At every inflection point, there was a new breakthrough in the agent's approach. For example, At the first iteration, the agent developed a smart-edit tool. After that the performance improved about 5%. Significant leap in performance occurred when the agent developed an AST symbol locator in the 9th iteration. 10% improvement observed after that.

This is the easter egg we're searching for. The LLM understood the core problem and implemented the right tools to solve the problem. More than its proof that LLM can be self relying, it sets a direction for human developers. Like AlphaGo enlightened us with a new move, SICA introduced the AST symbol locator. It would've taken months of manual trial-and-error to foresee the use of such tool in daily coding task and measure it's impact. But SICA has done that in less than 24 hours. With more iterations, SICA has the potential to implement more innovative tool.

The Influence

Before going overly optimistic about AI, we should understand that the success of SICA is achieved with some intelligent influence by the developers. They have introduced two synthetic benchmarks. 1) File editing - Ask LLM to make known changes and score it based on the matching. 2) Code navigation - Ask interesting questions about symbol definition and references.

The major problem in solving the 50 test-case benchmark was editing files at correct place without syntax errors and navigating the code-base to update relevant code.
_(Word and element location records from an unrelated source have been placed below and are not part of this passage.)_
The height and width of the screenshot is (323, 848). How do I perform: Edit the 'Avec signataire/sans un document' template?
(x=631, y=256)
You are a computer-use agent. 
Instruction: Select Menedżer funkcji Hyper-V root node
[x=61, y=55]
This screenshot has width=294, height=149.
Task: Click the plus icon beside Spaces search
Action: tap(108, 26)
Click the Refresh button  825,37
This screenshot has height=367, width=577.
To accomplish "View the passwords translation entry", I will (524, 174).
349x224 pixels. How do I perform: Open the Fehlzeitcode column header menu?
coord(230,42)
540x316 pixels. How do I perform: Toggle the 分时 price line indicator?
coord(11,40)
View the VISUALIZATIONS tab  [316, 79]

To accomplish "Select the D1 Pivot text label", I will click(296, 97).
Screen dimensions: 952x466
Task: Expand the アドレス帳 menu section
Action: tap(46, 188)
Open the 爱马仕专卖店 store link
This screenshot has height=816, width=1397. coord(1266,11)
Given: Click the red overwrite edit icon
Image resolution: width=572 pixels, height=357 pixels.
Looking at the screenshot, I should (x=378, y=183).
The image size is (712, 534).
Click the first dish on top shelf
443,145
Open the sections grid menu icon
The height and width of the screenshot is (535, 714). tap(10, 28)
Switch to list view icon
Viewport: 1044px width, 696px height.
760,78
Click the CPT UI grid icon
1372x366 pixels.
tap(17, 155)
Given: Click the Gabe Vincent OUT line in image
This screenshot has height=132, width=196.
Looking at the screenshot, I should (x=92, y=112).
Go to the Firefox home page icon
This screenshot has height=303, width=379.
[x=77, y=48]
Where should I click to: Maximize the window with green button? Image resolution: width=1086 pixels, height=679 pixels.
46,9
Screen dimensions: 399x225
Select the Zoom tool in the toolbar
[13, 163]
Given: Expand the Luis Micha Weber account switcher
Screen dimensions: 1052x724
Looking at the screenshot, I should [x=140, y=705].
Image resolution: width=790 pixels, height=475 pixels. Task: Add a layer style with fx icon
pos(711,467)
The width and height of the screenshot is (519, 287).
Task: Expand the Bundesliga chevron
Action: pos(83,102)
But LLM wasn't intelligent enough to give first preference to these two problems. Or it didn't do it in the small number of initial iterations. So, to accelerate the attention, the researches introduced these synthetic benchmarks. It's an intelligent approach to define a utility over the problem instead of just telling it as a problem in the prompt.

Conclusion

The SICA project has opened doors to groundbreaking advancements in AI, showcasing the potential of non-gradient-based learning, collaborative LLM systems, and the strategic use of synthetic benchmarks to guide AI focus. By iteratively improving its own code, SICA demonstrated significant performance gains, culminating in the creation of innovative tools like the AST symbol locator. As highlighted in Antonio Gulli's "Agentic Design Patterns," such agentic systems illustrate how AI can surpass human limitations, offering transformative approaches to autonomous learning and development. With robust safeguards in place, SICA sets a precedent for building safer, smarter, and more adaptive AI systems.